WORK REQUEST >> Print the records again, character for character.

SOURCE MATERIAL >>
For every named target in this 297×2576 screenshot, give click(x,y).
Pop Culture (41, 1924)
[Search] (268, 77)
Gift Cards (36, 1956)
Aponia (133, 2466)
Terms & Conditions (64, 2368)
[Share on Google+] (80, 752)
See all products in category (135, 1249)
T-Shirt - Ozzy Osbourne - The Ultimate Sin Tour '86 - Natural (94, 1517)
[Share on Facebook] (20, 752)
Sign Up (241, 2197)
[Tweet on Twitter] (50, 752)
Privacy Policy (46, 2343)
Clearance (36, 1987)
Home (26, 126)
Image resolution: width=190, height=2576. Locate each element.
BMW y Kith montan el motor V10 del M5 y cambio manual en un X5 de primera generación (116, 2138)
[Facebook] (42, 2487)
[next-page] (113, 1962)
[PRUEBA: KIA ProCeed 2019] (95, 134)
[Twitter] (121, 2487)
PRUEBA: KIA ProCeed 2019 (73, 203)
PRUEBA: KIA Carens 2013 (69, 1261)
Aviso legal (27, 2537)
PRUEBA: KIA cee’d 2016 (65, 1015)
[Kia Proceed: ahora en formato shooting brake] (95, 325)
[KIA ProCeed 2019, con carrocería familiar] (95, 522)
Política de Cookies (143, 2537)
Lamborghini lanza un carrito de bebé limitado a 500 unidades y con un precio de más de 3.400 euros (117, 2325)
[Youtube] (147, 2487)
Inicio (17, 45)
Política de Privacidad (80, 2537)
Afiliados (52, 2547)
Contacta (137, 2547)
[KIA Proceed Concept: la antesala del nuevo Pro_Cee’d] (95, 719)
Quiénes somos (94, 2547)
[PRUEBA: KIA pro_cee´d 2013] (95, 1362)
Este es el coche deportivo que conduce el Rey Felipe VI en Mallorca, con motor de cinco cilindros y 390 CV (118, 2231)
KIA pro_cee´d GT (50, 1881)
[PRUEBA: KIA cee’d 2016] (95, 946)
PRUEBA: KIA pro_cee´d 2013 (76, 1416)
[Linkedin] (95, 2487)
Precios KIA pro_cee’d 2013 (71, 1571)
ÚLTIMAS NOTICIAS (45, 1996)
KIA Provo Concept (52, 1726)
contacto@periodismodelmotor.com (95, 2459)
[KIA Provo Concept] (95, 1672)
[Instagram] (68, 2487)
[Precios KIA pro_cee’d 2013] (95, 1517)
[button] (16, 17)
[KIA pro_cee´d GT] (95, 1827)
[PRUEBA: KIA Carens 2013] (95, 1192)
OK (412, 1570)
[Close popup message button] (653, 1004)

TASK RESULT >>
For every named target in this 297×2576 screenshot, give click(x,y).
Pop Culture (41, 1924)
[Search] (268, 77)
Gift Cards (36, 1956)
Aponia (133, 2466)
Terms & Conditions (64, 2368)
[Share on Google+] (80, 752)
See all products in category (135, 1249)
T-Shirt - Ozzy Osbourne - The Ultimate Sin Tour '86 - Natural (94, 1517)
[Share on Facebook] (20, 752)
Sign Up (241, 2197)
[Tweet on Twitter] (50, 752)
Privacy Policy (46, 2343)
Clearance (36, 1987)
Home (26, 126)
Image resolution: width=190, height=2576. Locate each element.
BMW y Kith montan el motor V10 del M5 y cambio manual en un X5 de primera generación (116, 2138)
[Facebook] (42, 2487)
[next-page] (113, 1962)
[PRUEBA: KIA ProCeed 2019] (95, 134)
[Twitter] (121, 2487)
PRUEBA: KIA ProCeed 2019 (73, 203)
PRUEBA: KIA Carens 2013 (69, 1261)
Aviso legal (27, 2537)
PRUEBA: KIA cee’d 2016 (65, 1015)
[Kia Proceed: ahora en formato shooting brake] (95, 325)
[KIA ProCeed 2019, con carrocería familiar] (95, 522)
Política de Cookies (143, 2537)
Lamborghini lanza un carrito de bebé limitado a 500 unidades y con un precio de más de 3.400 euros (117, 2325)
[Youtube] (147, 2487)
Inicio (17, 45)
Política de Privacidad (80, 2537)
Afiliados (52, 2547)
Contacta (137, 2547)
[KIA Proceed Concept: la antesala del nuevo Pro_Cee’d] (95, 719)
Quiénes somos (94, 2547)
[PRUEBA: KIA pro_cee´d 2013] (95, 1362)
Este es el coche deportivo que conduce el Rey Felipe VI en Mallorca, con motor de cinco cilindros y 390 CV (118, 2231)
KIA pro_cee´d GT (50, 1881)
[PRUEBA: KIA cee’d 2016] (95, 946)
PRUEBA: KIA pro_cee´d 2013 (76, 1416)
[Linkedin] (95, 2487)
Precios KIA pro_cee’d 2013 (71, 1571)
ÚLTIMAS NOTICIAS (45, 1996)
KIA Provo Concept (52, 1726)
contacto@periodismodelmotor.com (95, 2459)
[KIA Provo Concept] (95, 1672)
[Instagram] (68, 2487)
[Precios KIA pro_cee’d 2013] (95, 1517)
[button] (16, 17)
[KIA pro_cee´d GT] (95, 1827)
[PRUEBA: KIA Carens 2013] (95, 1192)
OK (412, 1570)
[Close popup message button] (653, 1004)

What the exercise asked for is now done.